4. A new Section 15(i) is added to the end of Section 15 as follows:
“(i) Section 409A Compliance. This Agreement is intended to comply with Section 409A and its corresponding regulations, or an exemption therefrom, and payments may only be made under this Agreement upon an event and in a manner permitted by Section 409A, to the extent applicable. All payments to be made upon a termination of employment under this Agreement may only be made upon a Separation from Service under Section 409A. For purposes of Section 409A, the right to a series of payments under this Agreement shall be treated as a right to a series of separate payments. In no event may the Executive, directly or indirectly, designate the calendar year of a payment, including as a result of the timing of the Executive’s execution of the Release.
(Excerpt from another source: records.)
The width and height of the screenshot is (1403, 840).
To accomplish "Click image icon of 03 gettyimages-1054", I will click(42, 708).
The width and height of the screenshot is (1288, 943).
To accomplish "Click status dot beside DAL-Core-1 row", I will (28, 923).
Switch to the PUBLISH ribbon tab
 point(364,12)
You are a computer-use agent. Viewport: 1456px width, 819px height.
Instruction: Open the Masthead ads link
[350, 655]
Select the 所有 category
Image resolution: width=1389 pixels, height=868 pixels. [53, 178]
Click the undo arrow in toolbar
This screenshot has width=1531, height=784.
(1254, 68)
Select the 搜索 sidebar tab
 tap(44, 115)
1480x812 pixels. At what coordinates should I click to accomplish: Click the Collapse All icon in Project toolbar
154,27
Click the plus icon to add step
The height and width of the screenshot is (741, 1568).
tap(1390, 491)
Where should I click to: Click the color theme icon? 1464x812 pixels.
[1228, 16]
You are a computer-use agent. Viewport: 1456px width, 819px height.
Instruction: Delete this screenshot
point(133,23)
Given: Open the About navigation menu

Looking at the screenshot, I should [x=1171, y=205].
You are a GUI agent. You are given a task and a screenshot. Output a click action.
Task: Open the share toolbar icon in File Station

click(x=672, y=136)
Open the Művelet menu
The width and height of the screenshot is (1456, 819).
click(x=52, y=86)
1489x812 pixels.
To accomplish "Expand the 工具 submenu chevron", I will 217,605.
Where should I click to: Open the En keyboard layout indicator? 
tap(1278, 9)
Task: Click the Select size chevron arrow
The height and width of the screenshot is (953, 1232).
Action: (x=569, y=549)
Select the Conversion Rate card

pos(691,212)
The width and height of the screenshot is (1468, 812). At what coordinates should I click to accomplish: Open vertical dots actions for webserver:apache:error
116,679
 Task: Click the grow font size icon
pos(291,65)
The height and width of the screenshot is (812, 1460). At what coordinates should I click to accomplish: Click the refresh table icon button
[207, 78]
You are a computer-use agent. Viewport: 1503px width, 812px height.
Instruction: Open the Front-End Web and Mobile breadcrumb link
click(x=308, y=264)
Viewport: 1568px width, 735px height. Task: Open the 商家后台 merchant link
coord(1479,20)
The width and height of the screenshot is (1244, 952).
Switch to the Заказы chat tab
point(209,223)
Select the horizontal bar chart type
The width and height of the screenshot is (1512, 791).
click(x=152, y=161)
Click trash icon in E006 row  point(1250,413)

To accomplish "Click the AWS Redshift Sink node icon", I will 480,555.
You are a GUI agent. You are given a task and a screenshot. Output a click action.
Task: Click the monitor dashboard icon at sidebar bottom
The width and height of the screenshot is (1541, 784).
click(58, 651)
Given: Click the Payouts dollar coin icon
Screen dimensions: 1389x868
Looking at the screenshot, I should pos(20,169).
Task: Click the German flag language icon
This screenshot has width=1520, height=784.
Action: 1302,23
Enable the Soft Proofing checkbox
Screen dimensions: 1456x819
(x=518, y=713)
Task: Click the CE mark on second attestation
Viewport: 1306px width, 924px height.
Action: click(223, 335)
Notwithstanding anything to the contrary herein, if a payment that is subject to execution of the Release could be made in more than one taxable year, payment shall be made in the later taxable year.”
     5. A new Section 7 is added to the Exhibit A, Definitions as follows and all subsequent Sections are renumbered accordingly:
     “7. “Agreement Payments” has the meaning ascribed to such term in Section 7(a)(i).”
     6. Section 27 of the Exhibit A, Definitions is deleted in its entirety and the following is substituted in its place:
     “27. “Gross-Up Payment” has the meaning ascribed to such term in Section 12(c).”
     7. Sections 40 and 42 of the Exhibit A, Definitions are deleted in their entirety, nothing is substituted in their place and all subsequent Sections are renumbered accordingly.
[Signature page follows]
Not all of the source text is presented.